Roches intrusives mésoprotérozoïques

Les roches métasédimentaires du Complexe de Barrois représentent l’encaissant de toutes les intrusions mésoprotérozoïques grenvilliennes (0,986 à 1,085 Ga). Ces dernières sont constituées de roches felsiques, intermédiaires et mafiques bien circonscrites sur les cartes aéromagnétiques (Intissar et Benahmed, 2015). Ces intrusions sont, de la plus ancienne à la plus jeune : la Suite plutonique d’Allegrin (mPalg) composée de syénite quartzifère, de granite à feldspath alcalin et de gabbronorite; la Suite de Saint-Thomas-Didyme (mPstd), composée de mangérite, gabbronorite, charnockite, granite à feldspath alcalin et diorite quartzifère; la Gabbronorite de Claire (mPclr), formée de masses lenticulaires kilométriques injectées dans les unités citées ci-dessus; la Suite plutonique de Bois Vert (mPbvr), très magnétique, constituée de gabbronorite localement à oxydes de Fe-Ti ± P, de syénite quartzifère, de granite à feldspath alcalin, de charnockite, de syénite à hypersthène, de mangérite et de syénite quartzifère; la Suite intrusive de Sainte-Hedwidge (mPshe2, 1017,6 ±36 Ma, Papapavlou, 2019) composée de syénite quartzifère, de mangérite, de granite à feldspath alcalin, de gabbronorite et d’enclaves de paragneiss et de gneiss granitique; la Suite plutonique de la Vertu(mPvet), également très magnétique, formée de syénite à hypersthène, de syénite quartzifère, de granite à feldspath alcalin et mangérite; la Suite intrusive de Jean-Marie (mPijm) qui contient de la charnockite, du granite à feldspath alcalin, de la syénogranite, de la syénite à hypersthène, de la gabbronorite riche en enclaves de paragneiss et de gneiss granitique; la Suite intrusive de Bolduc (mPblc) constituée de charnockite, granite à feldspath alcalin, de syénogranite, de syénite quartzifère, de mangérite contenant des enclaves de paragneiss et des proprotions mineures de webstérite, et le Batholite du Coin (mPbcn) qui constitue une petite intrusion formée de monzonite quartzifère avec ou sans hypersthène (mangérite), de syénogranite, de granite à feldspath alcalin et d’une proportion mineure de monzodiorite quartzifère.

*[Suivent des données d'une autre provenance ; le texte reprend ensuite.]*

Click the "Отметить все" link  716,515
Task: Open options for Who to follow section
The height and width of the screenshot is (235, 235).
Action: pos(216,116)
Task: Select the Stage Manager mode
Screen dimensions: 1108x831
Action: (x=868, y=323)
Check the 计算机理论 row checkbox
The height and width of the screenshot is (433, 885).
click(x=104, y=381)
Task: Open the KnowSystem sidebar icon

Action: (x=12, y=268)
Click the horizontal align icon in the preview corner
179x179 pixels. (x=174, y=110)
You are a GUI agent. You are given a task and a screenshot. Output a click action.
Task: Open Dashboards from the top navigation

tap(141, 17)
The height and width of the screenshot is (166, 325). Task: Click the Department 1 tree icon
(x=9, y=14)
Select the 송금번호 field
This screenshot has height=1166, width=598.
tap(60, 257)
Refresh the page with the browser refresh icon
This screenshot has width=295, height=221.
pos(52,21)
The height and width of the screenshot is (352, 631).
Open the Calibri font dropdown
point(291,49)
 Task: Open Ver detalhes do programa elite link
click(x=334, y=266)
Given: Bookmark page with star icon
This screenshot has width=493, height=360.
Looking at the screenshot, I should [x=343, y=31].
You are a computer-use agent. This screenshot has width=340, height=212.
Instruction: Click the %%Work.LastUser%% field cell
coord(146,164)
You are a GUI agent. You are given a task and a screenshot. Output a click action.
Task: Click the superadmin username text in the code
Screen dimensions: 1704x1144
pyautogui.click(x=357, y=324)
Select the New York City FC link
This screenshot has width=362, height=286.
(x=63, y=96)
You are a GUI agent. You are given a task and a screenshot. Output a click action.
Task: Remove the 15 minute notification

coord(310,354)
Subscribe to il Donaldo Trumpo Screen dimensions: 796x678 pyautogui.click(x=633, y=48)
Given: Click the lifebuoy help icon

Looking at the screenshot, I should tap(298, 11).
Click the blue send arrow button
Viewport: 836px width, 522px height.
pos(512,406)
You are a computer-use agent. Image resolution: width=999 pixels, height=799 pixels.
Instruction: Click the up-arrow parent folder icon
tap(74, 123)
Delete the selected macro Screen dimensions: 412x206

Dyke de carbonatite de Girardville

La carbonatite de Girardville correspond à un dyke de 1 à 2 m d’épaisseur apparente orienté 350°/48°. Le dyke affleure dans le coin SE de la région où il s’injecte dans la Suite intrusive de Sainte-Hedwidge. La carbonatite est constituée de calcite, de gros cristaux d’ilménite, ainsi que de microcline, de phlogopite, d’ægyrine, d’apatite (concentrée dans un niveau millimétrique) et de fluorine. Elle contient aussi des enclaves mafiques. Dupuis et David (2013) ont signalé la présence de pyrochlore, de zircon, de fluor-apatite, de rutile, d’anatase, de magnétite et d’hématite. Moorhead et al. (2000) mentionnent que la carbonatite n’a pas été datée. De plus, elle se trouve dans la zone Waswanipi-Saguenay, laquelle comprend entre autres les carbonatites de Montviel (1894,2 ±3,5 Ma, David et al., 2006; Goutier, 2006) et de Lac Shortt (2652 Ma, Morasse, 1988 dans Nadeau et al., 2014), dans la Province du Supérieur, et celle de Saint-Honoré (582,2 ±1,8 Ma, dans Néron et al., 2018), dans la Province de Grenville. Une deuxième zone (Nottaway) contient la carbonatite de Dolodau (2631 ±8 Ma, Augland et al., 2016; Bédard et Chown, 1992). La carbonatite de Crevier (957 ±2,9 Ma, Groulier et al., 2020) est localisée légèrement à l’écart de ces deux zones. Du point de vue de l’âge, on peut considérer que les carbonatites de Girardville et de Saint-Honoré se sont mises en place à la même période.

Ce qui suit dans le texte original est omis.